Last week, during the increasingly gruesome Tigers-Yankees ALCS, TBS analyst John Smoltz got a burr in his bonnet. I’m not sure precisely what was going on in the game, but something came up that got Smoltz thinking about sabermetrics. At least I think it was sabermetrics; he could barely stand to even mouth the word.
It went something like: “So … [audible snort] … there’s all these people with their … [choked-off inhale, as if he had entered the Cardinals clubhouse bathroom right after Lance Lynn had left it] … mathematics, trying to understand … [grasping of the microphone as if it is the neck of Bill James] … the game. It’s … it’s just …” I don’t have the exact quote right, mostly because it was hard to hear Smoltz through the blood vessels bursting and his teeth grinding. As the immortal Twitter account @oldhossradbourn succinctly summarized, “‘Sabermetrics? What’s next? Marrying an animal?’ - J. Smoltz.”

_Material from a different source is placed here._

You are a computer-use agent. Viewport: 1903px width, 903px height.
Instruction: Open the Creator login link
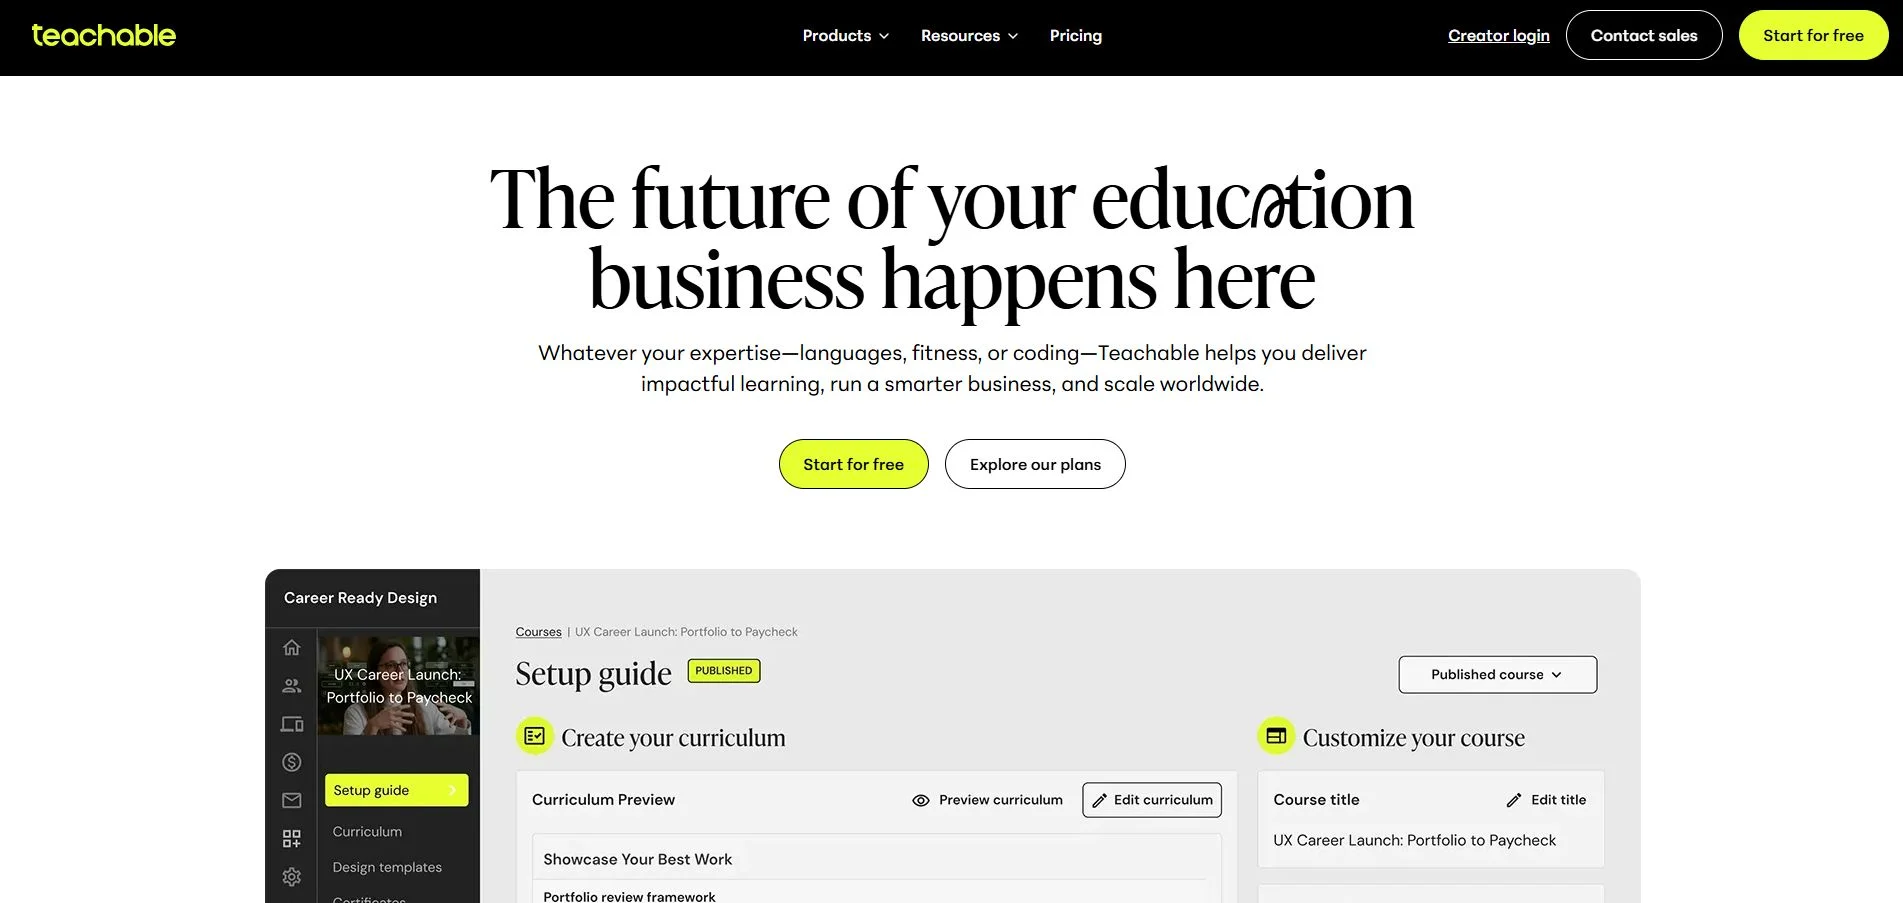[1498, 35]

... And look: This is not simply just some nerd complaining that the people on the TV aren’t using his nerd states. (It is that; it’s just not simply that.) This is how baseball is being played and discussed and assessed in the year 2012. By the front offices, by the arbitrators, by the people making all the decisions … heck, increasingly, by the players themselves. This is simply television doing a poor job of describing what we are watching. It’s the trading of reality for John Kruk and Mitch Williams to hang out with their friends and be paid for it.

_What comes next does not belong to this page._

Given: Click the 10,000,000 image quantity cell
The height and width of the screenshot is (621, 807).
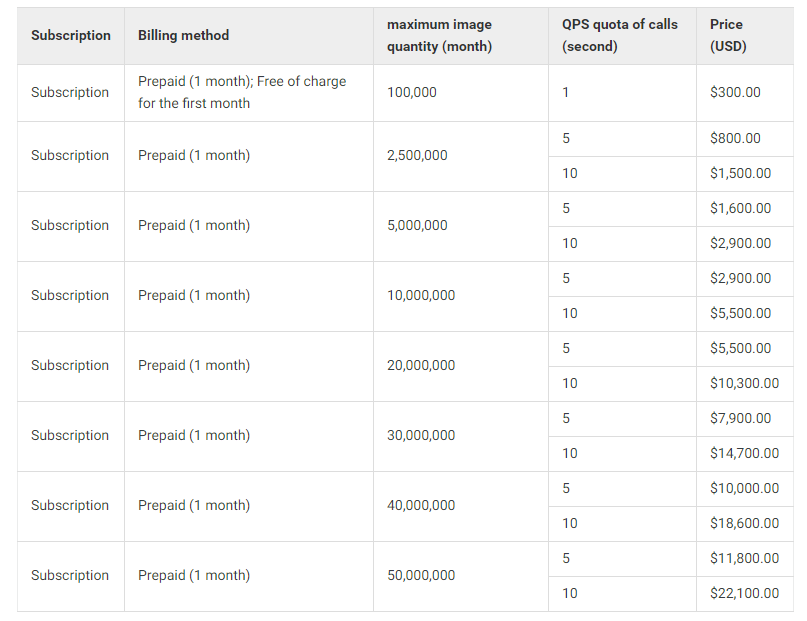Looking at the screenshot, I should (421, 295).
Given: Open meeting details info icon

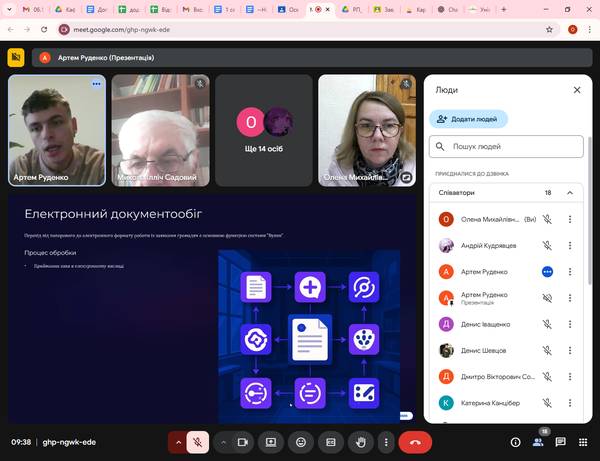Looking at the screenshot, I should click(516, 442).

This is going to take time. Four years ago, you’d never see a player’s slash-line and a starter’s pitch count shown on broadcasts; they’re regular features now. Pitch-f/x data and Hit-f/x data are too impressive technological breakthroughs not to be used on broadcasts. Many younger broadcasters are embracing the data as a way of breaking through to an audience that’s hungry for something more than the old broadcasting tropes.
But we’re not there yet.
Maybe someday we’ll have a broadcaster describe the way baseball is being played, managed and evaluated without, you know, spitting the words at us as if they were venom. A fan can dream.